» **TO DO**
Look below for the line that contains "You are a GUI", and write out exactly that line and all remaining lines of the listing, omitting pictures.

################

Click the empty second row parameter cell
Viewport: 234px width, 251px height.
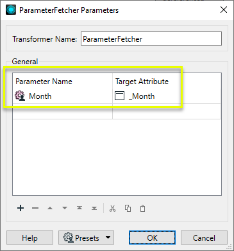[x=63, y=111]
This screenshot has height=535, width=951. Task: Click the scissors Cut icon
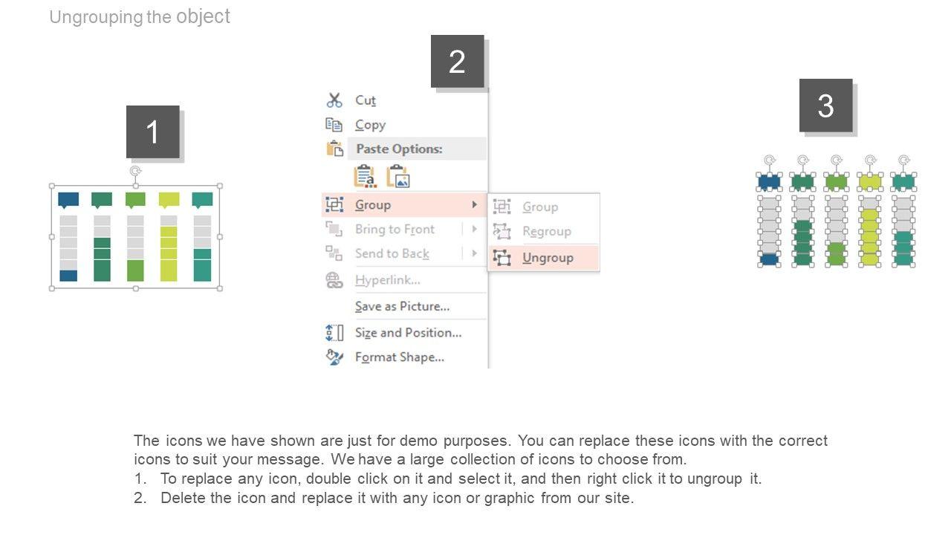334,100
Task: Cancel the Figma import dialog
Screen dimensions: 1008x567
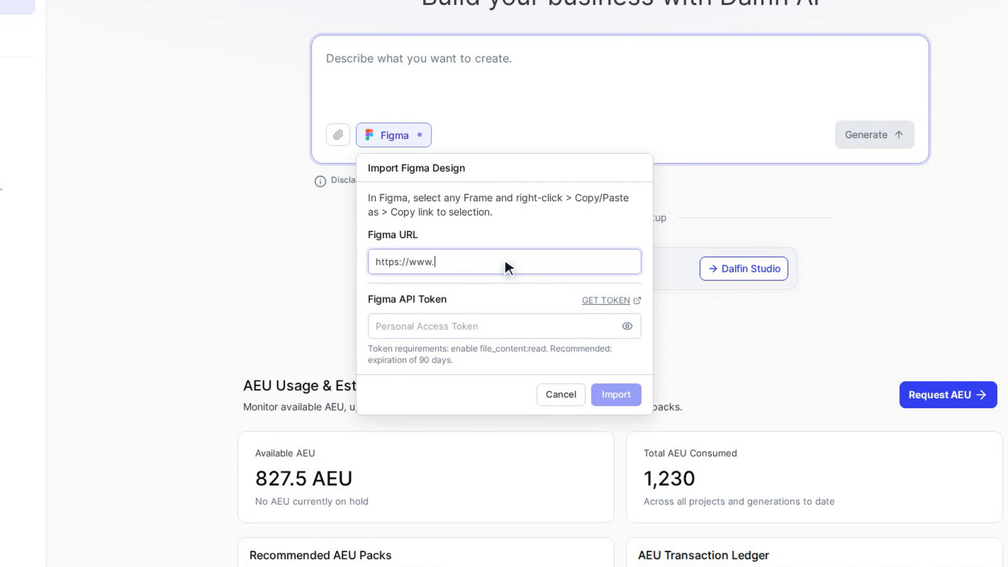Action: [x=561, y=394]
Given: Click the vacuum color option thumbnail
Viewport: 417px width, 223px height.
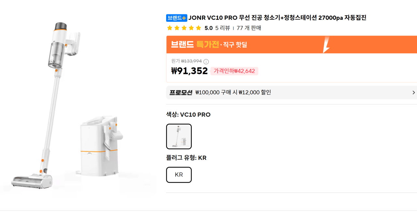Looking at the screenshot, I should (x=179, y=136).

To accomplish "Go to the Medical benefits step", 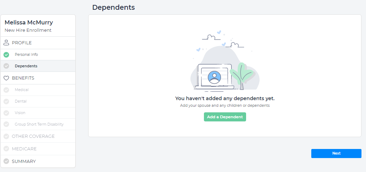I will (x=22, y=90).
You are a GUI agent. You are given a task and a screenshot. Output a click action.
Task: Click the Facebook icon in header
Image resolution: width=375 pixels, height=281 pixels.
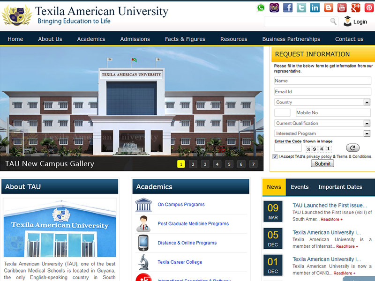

################

» **WRITTEN ANSWER**
You are a GUI agent. You are given a task and a screenshot. Output a click action.
Task: Click the Facebook icon in header
Image resolution: width=375 pixels, height=281 pixels.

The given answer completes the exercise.